Cecilia accarezzò di nuovo la mano di Ratonhnhaké:ton.
Lo vide corrugare le sopracciglia in una smorfia di fastidio — o di sofferenza.
Ritrasse subito il braccio.
Lui schiuse le labbra, voltò il capo verso la candela e parlò, con una voce più debole dello sfrigolio morente del fuoco nel caminetto. Mormorò qualcosa nelle propria lingua. Parole che Cecilia non poteva comprendere. Quel che capì, invece, fu che Ratonhnhaké:ton non si stava svegliando. Dormiva e sognava. E forse la febbre insidiava i suoi sogni.
Rassicurata, Cecilia avvicinò la mano alla fronte del ragazzo. Infilò le dita tra le ciocche pesanti, scure e lisce come le penne di un corvo, e qualcosa le fluttuò nel petto, tra il cuore e la gola, lieve come un piuma e tiepido come un mattino estivo. Sfiorò la treccia sottile e accostò il dorso delle dita alla guancia: la pelle era meno calda, la febbre si stava abbassando.

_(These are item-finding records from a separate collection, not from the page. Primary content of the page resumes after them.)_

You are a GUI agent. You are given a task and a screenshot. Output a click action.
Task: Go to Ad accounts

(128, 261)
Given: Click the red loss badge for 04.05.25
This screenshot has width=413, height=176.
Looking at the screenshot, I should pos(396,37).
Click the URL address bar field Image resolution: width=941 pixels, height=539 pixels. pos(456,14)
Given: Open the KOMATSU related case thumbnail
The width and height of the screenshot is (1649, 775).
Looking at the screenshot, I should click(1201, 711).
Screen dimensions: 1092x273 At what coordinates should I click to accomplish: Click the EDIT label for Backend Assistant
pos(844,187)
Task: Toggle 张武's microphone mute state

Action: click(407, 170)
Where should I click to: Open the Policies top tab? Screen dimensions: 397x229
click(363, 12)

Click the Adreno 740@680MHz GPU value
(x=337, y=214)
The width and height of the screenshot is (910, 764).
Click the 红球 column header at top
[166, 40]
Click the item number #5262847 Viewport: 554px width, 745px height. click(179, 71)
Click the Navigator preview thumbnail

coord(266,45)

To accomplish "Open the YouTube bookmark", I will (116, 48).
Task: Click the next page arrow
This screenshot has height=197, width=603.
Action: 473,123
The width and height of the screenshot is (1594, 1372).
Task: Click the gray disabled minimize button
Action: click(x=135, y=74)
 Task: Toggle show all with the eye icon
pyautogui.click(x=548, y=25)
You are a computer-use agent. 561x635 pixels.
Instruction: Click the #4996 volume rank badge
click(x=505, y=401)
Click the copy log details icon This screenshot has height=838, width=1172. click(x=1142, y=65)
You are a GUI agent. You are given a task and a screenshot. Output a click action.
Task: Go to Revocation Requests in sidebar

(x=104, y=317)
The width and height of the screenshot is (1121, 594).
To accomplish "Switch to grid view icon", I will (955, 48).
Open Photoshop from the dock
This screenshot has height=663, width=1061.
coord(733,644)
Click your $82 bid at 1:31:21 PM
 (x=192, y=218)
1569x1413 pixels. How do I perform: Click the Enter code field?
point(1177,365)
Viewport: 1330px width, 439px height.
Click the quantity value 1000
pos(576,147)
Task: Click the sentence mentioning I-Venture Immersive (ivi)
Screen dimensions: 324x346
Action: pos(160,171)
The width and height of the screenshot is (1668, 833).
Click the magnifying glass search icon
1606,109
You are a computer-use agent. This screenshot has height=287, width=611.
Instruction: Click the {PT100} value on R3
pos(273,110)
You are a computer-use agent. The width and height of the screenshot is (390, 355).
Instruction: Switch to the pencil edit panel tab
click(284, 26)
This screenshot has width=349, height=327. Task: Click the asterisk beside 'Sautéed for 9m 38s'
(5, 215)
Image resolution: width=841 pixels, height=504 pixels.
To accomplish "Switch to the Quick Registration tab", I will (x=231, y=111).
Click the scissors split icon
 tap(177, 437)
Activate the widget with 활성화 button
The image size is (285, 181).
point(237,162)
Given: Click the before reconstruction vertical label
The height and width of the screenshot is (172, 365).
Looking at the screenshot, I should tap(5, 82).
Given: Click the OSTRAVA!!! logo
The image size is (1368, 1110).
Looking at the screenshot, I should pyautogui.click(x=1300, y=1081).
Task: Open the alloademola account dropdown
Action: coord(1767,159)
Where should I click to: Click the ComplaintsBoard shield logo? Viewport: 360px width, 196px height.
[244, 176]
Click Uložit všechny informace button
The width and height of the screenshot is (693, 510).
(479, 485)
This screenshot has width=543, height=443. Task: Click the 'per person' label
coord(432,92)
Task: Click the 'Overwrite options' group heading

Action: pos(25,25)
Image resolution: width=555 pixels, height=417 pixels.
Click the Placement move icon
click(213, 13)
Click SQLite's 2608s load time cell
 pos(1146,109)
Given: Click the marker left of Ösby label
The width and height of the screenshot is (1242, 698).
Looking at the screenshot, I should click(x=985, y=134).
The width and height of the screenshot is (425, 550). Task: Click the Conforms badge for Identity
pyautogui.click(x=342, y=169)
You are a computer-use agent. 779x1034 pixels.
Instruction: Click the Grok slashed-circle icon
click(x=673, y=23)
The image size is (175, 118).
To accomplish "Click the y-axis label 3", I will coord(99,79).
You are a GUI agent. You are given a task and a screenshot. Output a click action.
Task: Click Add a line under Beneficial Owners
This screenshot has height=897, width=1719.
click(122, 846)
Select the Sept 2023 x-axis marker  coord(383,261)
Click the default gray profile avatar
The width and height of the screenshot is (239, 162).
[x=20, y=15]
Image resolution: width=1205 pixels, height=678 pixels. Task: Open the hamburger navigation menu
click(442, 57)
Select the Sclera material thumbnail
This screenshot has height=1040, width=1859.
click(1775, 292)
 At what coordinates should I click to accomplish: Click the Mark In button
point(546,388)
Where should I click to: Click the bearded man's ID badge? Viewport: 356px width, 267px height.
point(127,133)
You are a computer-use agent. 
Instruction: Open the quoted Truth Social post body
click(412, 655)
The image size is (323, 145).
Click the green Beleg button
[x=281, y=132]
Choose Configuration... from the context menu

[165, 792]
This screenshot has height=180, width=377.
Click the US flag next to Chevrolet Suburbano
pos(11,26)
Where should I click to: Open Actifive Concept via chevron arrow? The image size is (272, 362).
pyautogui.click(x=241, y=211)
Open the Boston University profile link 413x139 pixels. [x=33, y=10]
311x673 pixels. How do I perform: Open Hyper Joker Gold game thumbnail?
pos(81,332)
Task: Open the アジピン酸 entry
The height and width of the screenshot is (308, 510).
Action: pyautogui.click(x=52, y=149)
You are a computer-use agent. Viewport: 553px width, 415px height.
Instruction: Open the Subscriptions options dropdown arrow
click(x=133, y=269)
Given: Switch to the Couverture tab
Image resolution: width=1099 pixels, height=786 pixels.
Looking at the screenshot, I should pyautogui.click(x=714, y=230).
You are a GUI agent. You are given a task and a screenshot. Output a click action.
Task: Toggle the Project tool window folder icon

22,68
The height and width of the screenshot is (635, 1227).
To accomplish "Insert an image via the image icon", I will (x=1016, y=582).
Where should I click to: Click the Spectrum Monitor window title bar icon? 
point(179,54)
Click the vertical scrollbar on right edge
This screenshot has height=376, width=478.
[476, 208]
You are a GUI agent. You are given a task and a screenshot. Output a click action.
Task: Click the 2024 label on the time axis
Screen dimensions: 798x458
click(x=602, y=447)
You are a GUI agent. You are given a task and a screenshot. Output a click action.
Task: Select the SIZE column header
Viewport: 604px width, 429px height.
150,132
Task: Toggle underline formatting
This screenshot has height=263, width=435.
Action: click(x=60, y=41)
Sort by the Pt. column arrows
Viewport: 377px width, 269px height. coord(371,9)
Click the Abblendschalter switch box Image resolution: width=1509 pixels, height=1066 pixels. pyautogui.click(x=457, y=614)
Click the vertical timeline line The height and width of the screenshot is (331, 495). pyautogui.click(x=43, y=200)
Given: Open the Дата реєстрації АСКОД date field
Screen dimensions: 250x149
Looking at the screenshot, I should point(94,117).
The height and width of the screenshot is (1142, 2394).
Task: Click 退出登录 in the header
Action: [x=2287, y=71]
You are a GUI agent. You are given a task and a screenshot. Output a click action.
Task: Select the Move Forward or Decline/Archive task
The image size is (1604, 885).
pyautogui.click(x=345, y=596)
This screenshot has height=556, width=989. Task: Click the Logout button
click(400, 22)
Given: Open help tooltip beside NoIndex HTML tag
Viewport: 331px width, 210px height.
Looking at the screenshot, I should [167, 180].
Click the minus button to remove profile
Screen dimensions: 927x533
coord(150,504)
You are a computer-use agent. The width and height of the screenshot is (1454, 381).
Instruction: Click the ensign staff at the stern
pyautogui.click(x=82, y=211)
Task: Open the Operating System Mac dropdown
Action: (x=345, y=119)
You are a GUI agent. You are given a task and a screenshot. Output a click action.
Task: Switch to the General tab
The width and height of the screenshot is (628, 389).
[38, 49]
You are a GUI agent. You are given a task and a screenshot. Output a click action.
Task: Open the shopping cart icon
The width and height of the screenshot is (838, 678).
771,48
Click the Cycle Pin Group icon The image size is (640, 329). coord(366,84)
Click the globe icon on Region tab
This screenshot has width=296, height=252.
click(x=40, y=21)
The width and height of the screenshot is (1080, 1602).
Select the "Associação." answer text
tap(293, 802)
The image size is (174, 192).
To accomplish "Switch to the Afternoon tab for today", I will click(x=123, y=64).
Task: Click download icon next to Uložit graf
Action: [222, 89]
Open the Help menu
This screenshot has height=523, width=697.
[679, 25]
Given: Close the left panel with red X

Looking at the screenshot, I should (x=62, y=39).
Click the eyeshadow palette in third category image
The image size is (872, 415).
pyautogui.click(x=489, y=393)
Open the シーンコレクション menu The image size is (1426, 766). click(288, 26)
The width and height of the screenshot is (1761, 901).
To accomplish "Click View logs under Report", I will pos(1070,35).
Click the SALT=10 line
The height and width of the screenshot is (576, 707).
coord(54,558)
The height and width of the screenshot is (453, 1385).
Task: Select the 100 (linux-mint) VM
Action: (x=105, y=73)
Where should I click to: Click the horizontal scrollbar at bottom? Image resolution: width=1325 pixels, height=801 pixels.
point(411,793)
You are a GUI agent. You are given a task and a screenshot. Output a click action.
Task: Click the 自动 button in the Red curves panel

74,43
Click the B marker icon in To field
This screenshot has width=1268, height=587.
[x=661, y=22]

Chissà cosa sogna, si chiese.
Si rese conto di quante cose non conosceva di Ratonhnhaké:ton. Sapeva che, nove anni prima, la madre era morta nell'incendio che aveva devastato il villaggio, ma ignorava quali ricordi lui conservasse della donna. Ne ricordava il volto o il sorriso? Il modo di incedere o quello di parlare? Ricordava come si ci sentiva ad essere piccoli e stretti tra le braccia materne? Li abbracciavano gli indigeni, i propri figli? Lo aveva sentito affermare di essere pronto ad uccidere tutti i Templari, da quel Charles Lee responsabile dell'incendio fino al suo stesso padre — un padre con il quale condivideva solo il sangue. Ora Cecilia si domandava se il cuore del ragazzo fosse davvero irremovibile come le parole. Possibile che non avesse mai paura? Che non conoscesse il dubbio? Che non si sentisse schiacciato dai suoi obbiettivi? Proteggere la sua gente. Seguire un Credo di cui era il solo adepto. Abbattere un'organizzazione radicata nelle Colonie come una pianta infestante. Quella notte, prima di spegnere la candela e lasciare la camera, Cecilia promise a sé stessa che, fin quando fosse rimasta alla tenuta, avrebbe tentato di capire cosa si agitava in quello stoico e strano ragazzo.










NOTE STORICHE
In merito alla percezione delle popolazioni indigene ci tengo a specificare che non ho inventato né esagerato nulla. Le informazioni provengono da resoconti di esploratori e da libelli scritti da uomini di chiesa, datati tra il 1700 e il 1750 circa.